The description is a single sentence, very concise, and front-loaded with the main purpose. However, it could be slightly expanded with key context without losing conciseness.

Shorter descriptions cost fewer tokens and are easier for agents to parse. Every sentence should earn its place.

Completeness2/5

Given the tool's complexity, does the description cover enough for an agent to succeed on first attempt?

For a simple ranking tool, the description omits essential context: what the output looks like, whether results are ordered, and how to interpret the ranking. It lacks guidance on usage and behavioral transparency, making it incomplete.

Complex tools with many parameters or behaviors need more documentation. Simple tools need less.

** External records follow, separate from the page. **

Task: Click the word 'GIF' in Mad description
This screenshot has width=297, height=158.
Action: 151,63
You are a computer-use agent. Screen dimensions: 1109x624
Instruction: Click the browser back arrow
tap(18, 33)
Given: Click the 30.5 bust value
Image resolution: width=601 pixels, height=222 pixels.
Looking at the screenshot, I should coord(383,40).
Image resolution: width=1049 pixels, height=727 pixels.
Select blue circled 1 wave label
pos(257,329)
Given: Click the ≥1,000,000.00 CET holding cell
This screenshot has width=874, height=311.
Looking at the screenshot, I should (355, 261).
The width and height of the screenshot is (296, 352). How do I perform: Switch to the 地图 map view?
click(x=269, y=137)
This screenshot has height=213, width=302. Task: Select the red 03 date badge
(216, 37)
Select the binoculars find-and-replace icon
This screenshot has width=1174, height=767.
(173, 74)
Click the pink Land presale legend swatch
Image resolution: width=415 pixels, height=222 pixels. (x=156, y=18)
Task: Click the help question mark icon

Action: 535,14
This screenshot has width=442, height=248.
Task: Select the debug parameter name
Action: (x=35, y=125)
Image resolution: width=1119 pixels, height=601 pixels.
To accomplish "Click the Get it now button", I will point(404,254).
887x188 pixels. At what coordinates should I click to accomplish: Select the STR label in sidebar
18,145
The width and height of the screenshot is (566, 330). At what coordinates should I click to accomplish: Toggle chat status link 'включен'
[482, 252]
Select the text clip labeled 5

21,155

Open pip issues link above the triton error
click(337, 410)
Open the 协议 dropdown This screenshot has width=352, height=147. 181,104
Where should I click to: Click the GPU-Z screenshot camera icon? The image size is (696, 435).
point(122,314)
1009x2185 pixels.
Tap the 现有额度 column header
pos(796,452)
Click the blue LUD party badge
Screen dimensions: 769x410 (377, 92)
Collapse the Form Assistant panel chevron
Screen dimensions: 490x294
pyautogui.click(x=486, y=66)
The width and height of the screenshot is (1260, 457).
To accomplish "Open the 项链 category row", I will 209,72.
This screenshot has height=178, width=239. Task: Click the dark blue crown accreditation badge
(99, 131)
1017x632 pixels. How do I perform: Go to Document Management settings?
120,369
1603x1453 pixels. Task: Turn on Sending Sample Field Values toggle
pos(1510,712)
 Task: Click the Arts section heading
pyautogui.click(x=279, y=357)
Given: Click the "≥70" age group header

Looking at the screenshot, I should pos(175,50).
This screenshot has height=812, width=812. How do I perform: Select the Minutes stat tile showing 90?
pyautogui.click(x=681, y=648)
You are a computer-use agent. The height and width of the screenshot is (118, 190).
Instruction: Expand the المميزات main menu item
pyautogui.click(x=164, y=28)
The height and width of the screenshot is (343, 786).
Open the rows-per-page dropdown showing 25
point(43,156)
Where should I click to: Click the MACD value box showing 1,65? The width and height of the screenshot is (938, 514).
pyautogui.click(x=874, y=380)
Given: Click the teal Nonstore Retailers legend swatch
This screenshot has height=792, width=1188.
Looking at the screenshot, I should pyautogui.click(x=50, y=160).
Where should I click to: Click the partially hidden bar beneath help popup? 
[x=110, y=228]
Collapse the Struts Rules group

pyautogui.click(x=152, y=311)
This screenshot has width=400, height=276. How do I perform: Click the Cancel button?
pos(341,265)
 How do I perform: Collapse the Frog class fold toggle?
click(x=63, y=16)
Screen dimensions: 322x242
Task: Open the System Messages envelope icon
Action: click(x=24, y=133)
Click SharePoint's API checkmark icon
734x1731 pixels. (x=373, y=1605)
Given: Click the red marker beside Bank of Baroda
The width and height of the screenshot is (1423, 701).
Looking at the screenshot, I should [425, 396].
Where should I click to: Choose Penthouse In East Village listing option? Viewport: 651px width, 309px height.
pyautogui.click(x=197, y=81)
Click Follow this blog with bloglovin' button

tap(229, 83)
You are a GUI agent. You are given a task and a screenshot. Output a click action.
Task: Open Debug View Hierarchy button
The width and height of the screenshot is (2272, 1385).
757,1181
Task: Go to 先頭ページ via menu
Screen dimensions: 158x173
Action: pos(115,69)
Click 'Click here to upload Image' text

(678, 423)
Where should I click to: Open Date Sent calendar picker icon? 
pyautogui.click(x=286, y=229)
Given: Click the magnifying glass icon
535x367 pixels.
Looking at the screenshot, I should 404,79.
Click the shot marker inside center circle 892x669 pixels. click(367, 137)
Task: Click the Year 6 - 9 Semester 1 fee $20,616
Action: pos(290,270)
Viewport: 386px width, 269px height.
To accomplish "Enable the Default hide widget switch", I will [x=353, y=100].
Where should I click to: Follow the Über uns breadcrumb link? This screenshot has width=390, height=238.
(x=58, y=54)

This dimension scales expectations accordingly.

Parameters3/5

Does the description clarify parameter syntax, constraints, interactions, or defaults beyond what the schema provides?

The input schema has 100% description coverage, so baseline is 3. The description adds context that the ranking is 'by revenue' from a specific list, but does not provide additional semantics for individual parameters (e.g., date range behavior, default for top_n).

Input schemas describe structure but not intent. Descriptions should explain non-obvious parameter relationships and valid value ranges.

Purpose4/5

Does the description clearly state what the tool does and how it differs from similar tools?

The description clearly states the tool ranks products by revenue from PackageModelList, which distinguishes it from sibling tools like cancellation rates or daily sales. However, it assumes knowledge of 'PackageModelList' without explanation.

Agents choose between tools based on descriptions. A clear purpose with a specific verb and resource helps agents select the right tool.

Usage Guidelines2/5

Does the description explain when to use this tool, when not to, or what alternatives exist?

No guidance is provided on when to use this tool versus siblings. There is no mention of prerequisites, exclusions, or scenarios where alternative tools would be more appropriate.

Agents often have multiple tools that could apply. Explicit usage guidance like "use X instead of Y when Z" prevents misuse.